Verilen metin:
#####
Şiiliğin yayılma sebeplerinin en önemlilerinden biri de, çoğunluğu Şiilik inancını taşıyan seyyitlerin ve Alevilerin Abbasiler döneminde çeşitli yerlere yaptıkları hicretler ve göçlerdir. Onlardan bir kısmı Zeydiliği tercih etmiştir. Bazı kaynaklardan nakledildiğine göre aralarında Nasibi’lere bile rastlanıyor olsa da, kesinlikle çoğunun Şia olduğu söylenebilir. Şia karşıtı hükümetler tarafından baskı altında tutulmaları bunun açık bir delilidir. Seyyitler Maveraünnehir ve Hindistan’dan Afrika’ya kadar İslam topraklarının birçok bölgesine yayılmışlardı.
#####
Veri satırları:
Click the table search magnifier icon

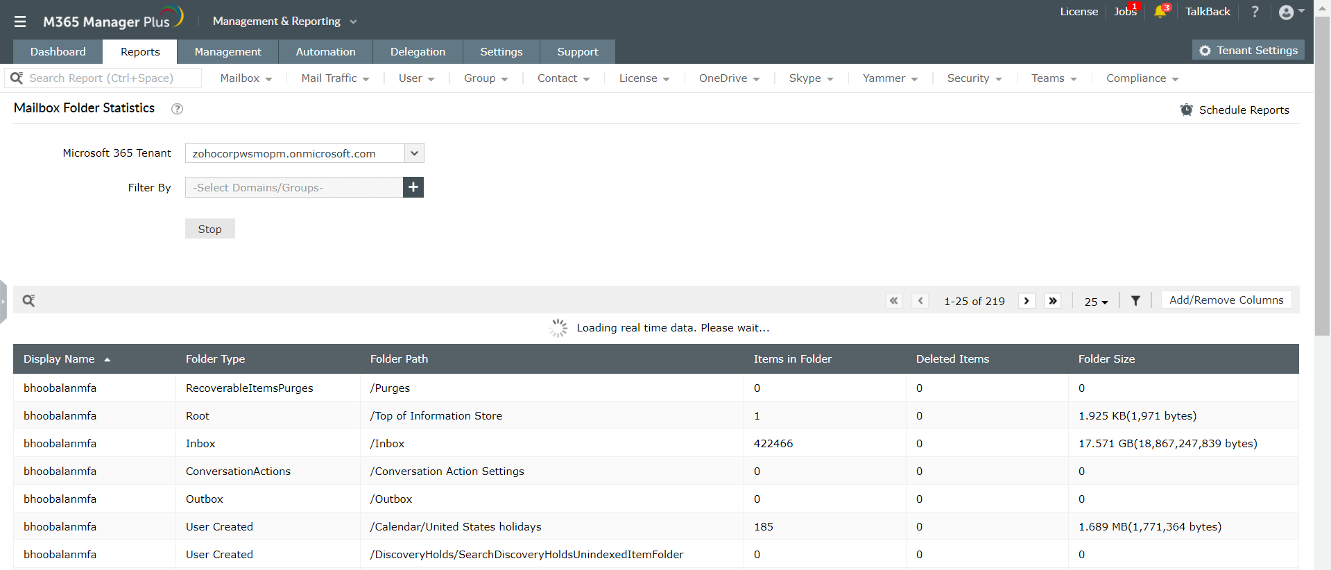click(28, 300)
#####
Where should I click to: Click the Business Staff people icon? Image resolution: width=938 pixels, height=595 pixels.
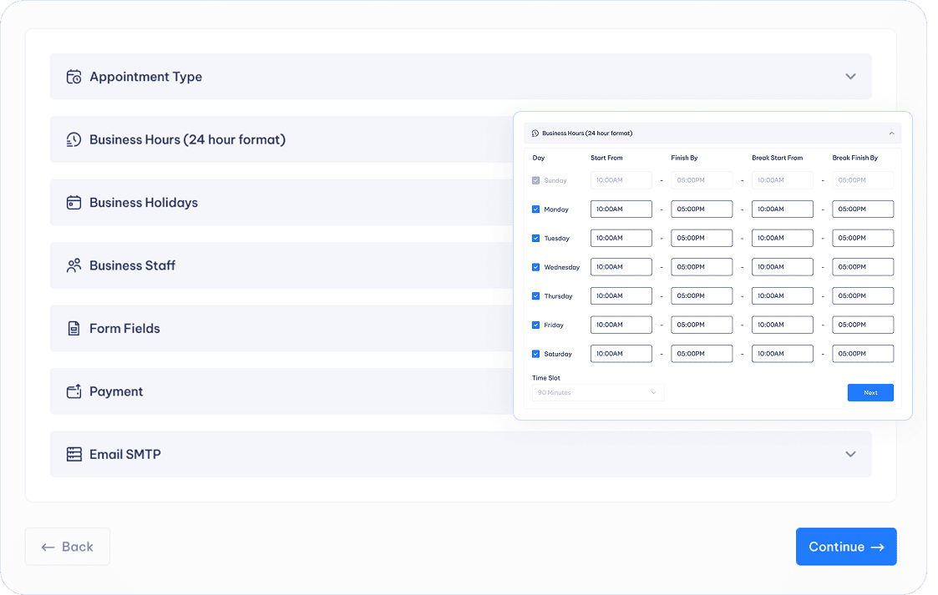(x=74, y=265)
#####
İstenen:
Verilen metne göre aşağıdaki soruları kısaca yanıtlayın.
1. Seyyitler ve Aleviler hangi dönemde çeşitli yerlere hicret etmiş ve göç etmiştir?
2. Onlardan bir kısmı hangi mezhebi tercih etmiştir?
3. Seyyitler İslam topraklarında hangi bölgelerden hangi bölgeye kadar yayılmıştı?

Alıştırma sonucu:
1. Abbasiler döneminde.
2. Zeydiliği.
3. Maveraünnehir ve Hindistan'dan Afrika'ya kadar.